Las instalaciones de la calle Teuleria abren hoy por fin sus puertas, aunque durante el pasado fin de semana el Museo de Alfarería ya pudo ser visitado dentro de los actos extraordinarios por la XV Feria Artesanal y Gastronómica de Agost. Casi una década después de comenzar las obras de reforma, iniciadas a principios de 2007, por fin finaliza esta «travesía por el desierto», como ayer calificó el alcalde Juan Cuenca.

El museo, ubicado en un antiguo taller de alfarería de finales del siglo XIX, ha sido rehabilitado por completo, adaptándolo a las necesidades que requiere un recinto que va a ser visitado por centenares de personas.

Dentro de la exposición está la colección principal, cedida por Ilse Schütz, hija predilecta de Agost y presidenta honorífica del museo, pese a que tras la rescisión del convenio con la Asociación Pro-Museo, ella había pedido la reversión de la donación al considerar que se ha incumplido lo establecido, algo que niega el Consistorio.

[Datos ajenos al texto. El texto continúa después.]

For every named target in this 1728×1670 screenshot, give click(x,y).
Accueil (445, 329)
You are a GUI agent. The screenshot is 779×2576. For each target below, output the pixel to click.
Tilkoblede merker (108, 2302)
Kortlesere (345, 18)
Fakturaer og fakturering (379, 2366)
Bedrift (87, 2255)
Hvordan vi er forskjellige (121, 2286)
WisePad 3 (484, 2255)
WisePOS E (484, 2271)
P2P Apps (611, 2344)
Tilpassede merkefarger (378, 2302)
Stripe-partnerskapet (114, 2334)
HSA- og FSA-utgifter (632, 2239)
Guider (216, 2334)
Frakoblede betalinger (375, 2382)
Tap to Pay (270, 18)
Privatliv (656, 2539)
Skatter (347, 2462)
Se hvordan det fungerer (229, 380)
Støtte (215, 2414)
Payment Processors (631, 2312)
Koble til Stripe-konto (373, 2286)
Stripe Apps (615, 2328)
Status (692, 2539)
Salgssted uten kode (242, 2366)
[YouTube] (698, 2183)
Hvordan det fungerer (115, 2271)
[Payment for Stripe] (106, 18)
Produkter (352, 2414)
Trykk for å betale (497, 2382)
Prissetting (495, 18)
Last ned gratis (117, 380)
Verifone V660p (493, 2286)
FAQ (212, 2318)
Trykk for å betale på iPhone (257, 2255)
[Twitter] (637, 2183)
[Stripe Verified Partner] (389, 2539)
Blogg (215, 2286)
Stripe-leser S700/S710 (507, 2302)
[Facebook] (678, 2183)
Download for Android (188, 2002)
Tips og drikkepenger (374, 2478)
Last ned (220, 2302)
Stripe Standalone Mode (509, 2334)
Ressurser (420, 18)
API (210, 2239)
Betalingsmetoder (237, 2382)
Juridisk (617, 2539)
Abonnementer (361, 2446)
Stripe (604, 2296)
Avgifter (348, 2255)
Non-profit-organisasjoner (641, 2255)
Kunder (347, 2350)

El motivo de esta reclamación fue que con la rescisión del convenio el pasado mes de julio el museo se quedó sin personal y las instalaciones provisionales también cerradas, por lo que Schütz consideraba que el complejo había perdido su reconocimiento oficial con la clausura, aunque el Ayuntamiento recordó que disponía de cuatro meses para realizar el traslado, un plazo que se ha cumplido, así como las otras condiciones que se estipulaba en el acuerdo de cesión de su colección, valorada en 700.000 euros. Schütz, que puso en marcha el museo en 1981, presentó la reclamación por incumplimiento en julio y la reiteró el mes pasado.

Rescisión

En cuanto a las obras, hay que recordar que los trabajos arrancaron a principios de 2007, con un presupuesto de 985.000 euros y un plazo de ejecución de seis meses, aunque los numerosos retrasos e incumplimientos de la empresa adjudicataria llevaron al Ayuntamiento a rescindir el contrato en 2009, después de que la mercantil suspendiera pagos, paralizara las obras y el Consistorio perdiera una importante subvención de la Generalitat por la demora en la finalización. No fue hasta 2013 cuando el Ayuntamiento logró la financiación necesaria a través de ayudas de la Generalitat y la Diputación para volver a licitar los trabajos, que se terminaron en 2014.

Equipamiento

Después se han tenido que equipar las instalaciones, valorar las piezas y licitar su gestión, que ha pasado de manos de la Asociación Pro-Museo, una entidad sin ánimo de lucro, a una empresa. El alcalde explicó que se ha intentado que este colectivo siguiera al frente del complejo, pero asegura que ha sido imposible ya que debía facturar como una mercantil y al pasar a unas dependencias públicas no era compatible seguir funcionando como hasta ahora, a través de subvenciones. Cuenca manifestó también su satisfacción por la apertura del complejo, que se puede visitar de martes a sábado de 9.00 a 15.00 horas, y los domingos de 10.00 a 14.00 horas.

Las instalaciones cuentan además con una sala para la puesta en marcha de talleres y cursos para garantizar la pervivencia de esta tradición grabada a fuego en el ADN de los agostenses.